▸ **Task statement**: Please convert the records below into a numbered list, skipping any blank lines and leaving out the pictures.

▸ **Listing**:
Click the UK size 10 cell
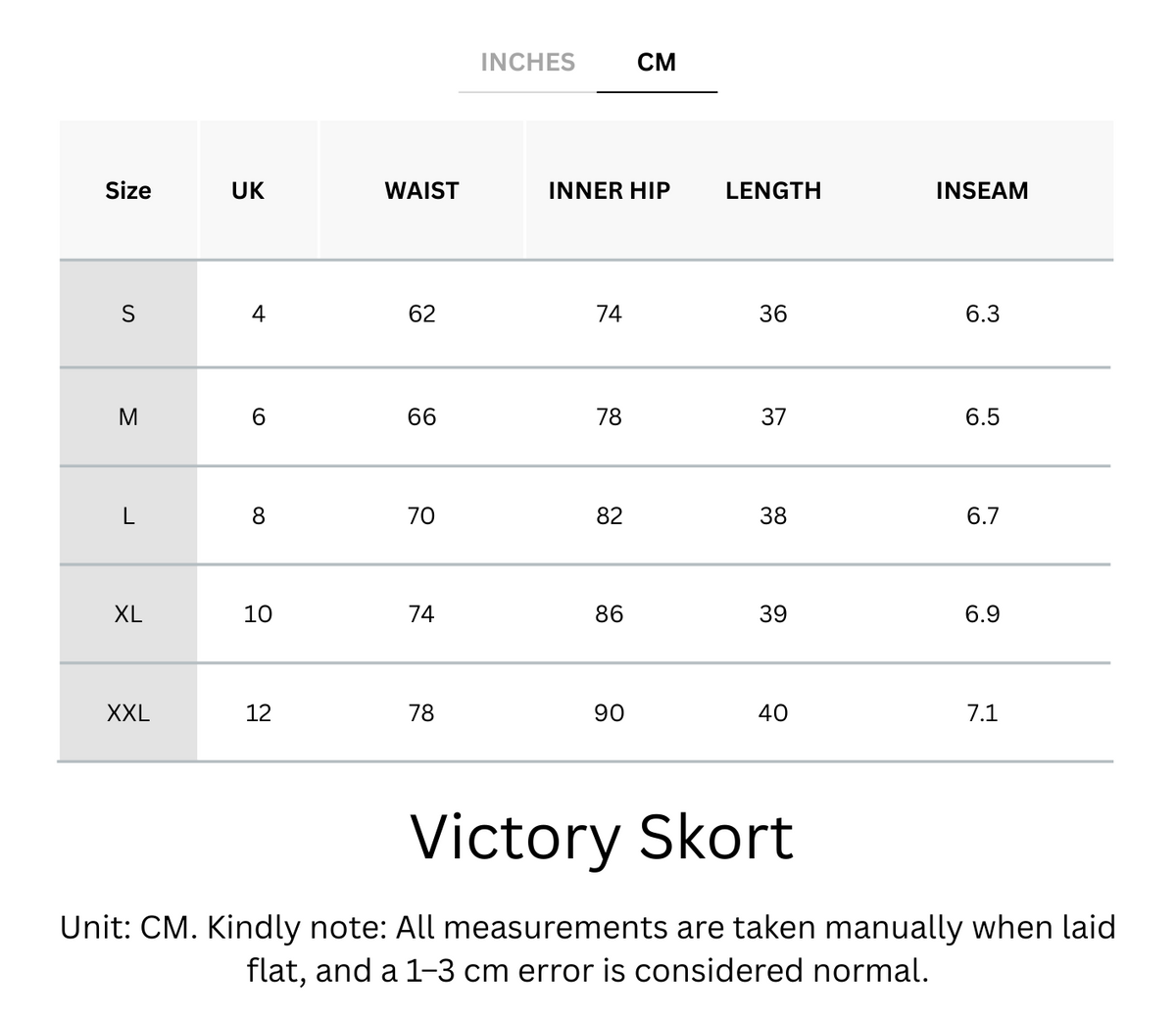tap(258, 614)
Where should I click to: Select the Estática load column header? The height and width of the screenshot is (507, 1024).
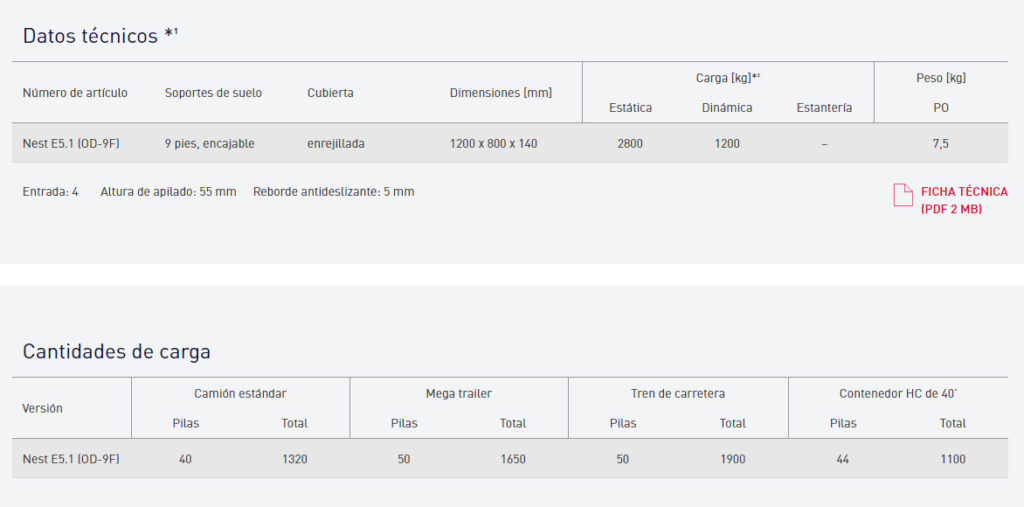630,108
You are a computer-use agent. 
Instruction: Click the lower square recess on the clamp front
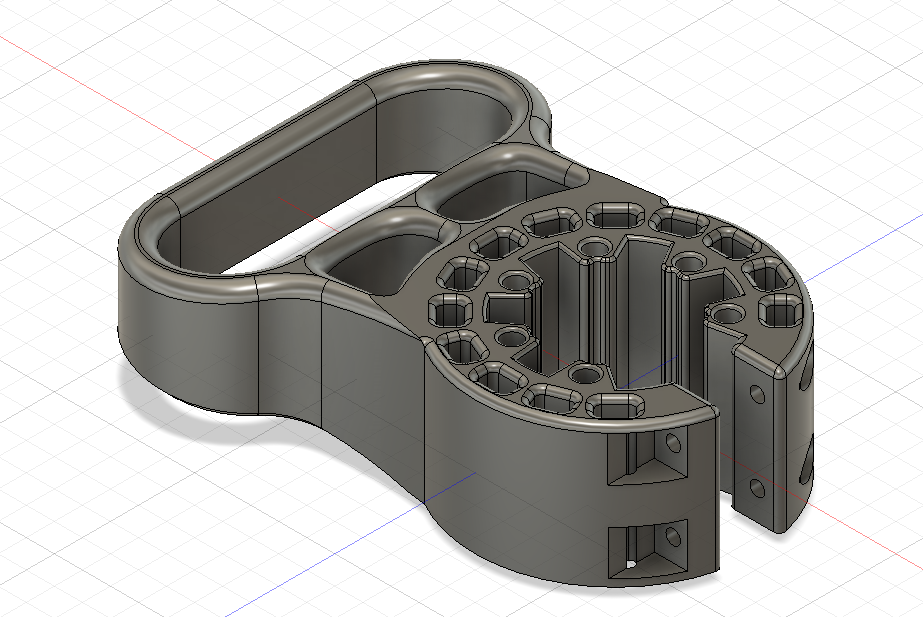648,548
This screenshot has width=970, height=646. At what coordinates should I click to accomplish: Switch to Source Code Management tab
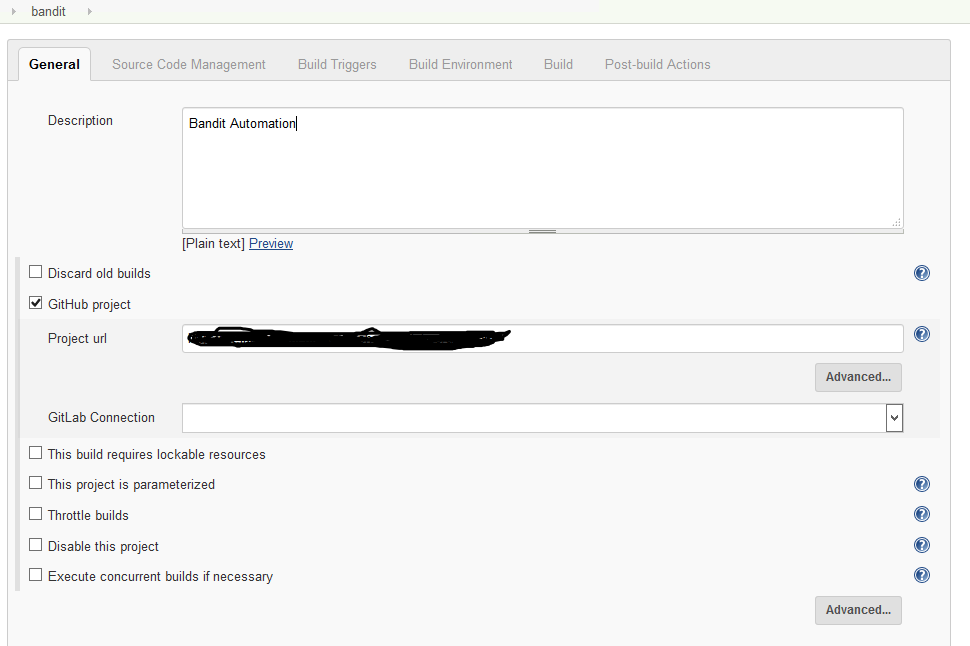pyautogui.click(x=188, y=63)
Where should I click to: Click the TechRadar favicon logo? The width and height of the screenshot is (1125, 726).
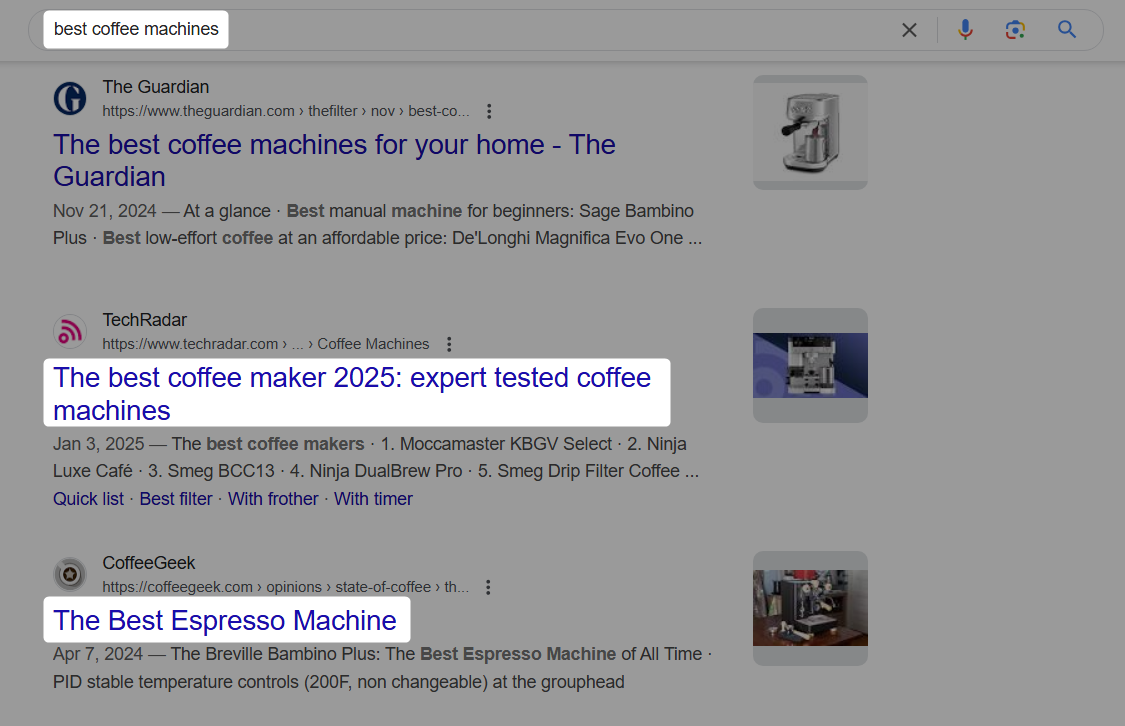pos(70,331)
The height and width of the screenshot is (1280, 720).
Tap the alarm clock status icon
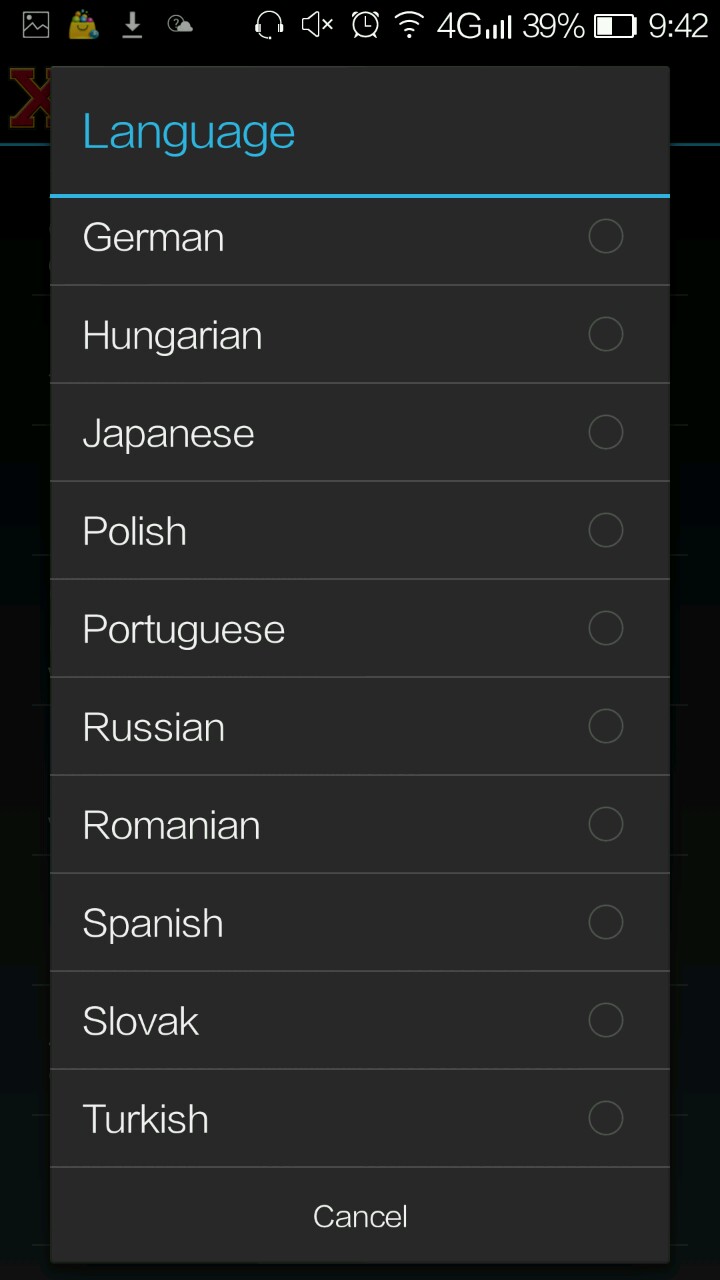click(365, 25)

▸ **Task output**:
1. Click the UK size 10 cell
2. tap(258, 614)
3. Where should I click to: Select the Estática load column header? The height and width of the screenshot is (507, 1024).
4. 630,108
5. You are a computer-use agent. 
6. Instruction: Click the lower square recess on the clamp front
7. 648,548
8. This screenshot has width=970, height=646. At what coordinates should I click to accomplish: Switch to Source Code Management tab
9. pyautogui.click(x=188, y=63)
10. Where should I click to: Click the TechRadar favicon logo? The width and height of the screenshot is (1125, 726).
11. pos(70,331)
12. The height and width of the screenshot is (1280, 720).
13. Tap the alarm clock status icon
14. click(365, 25)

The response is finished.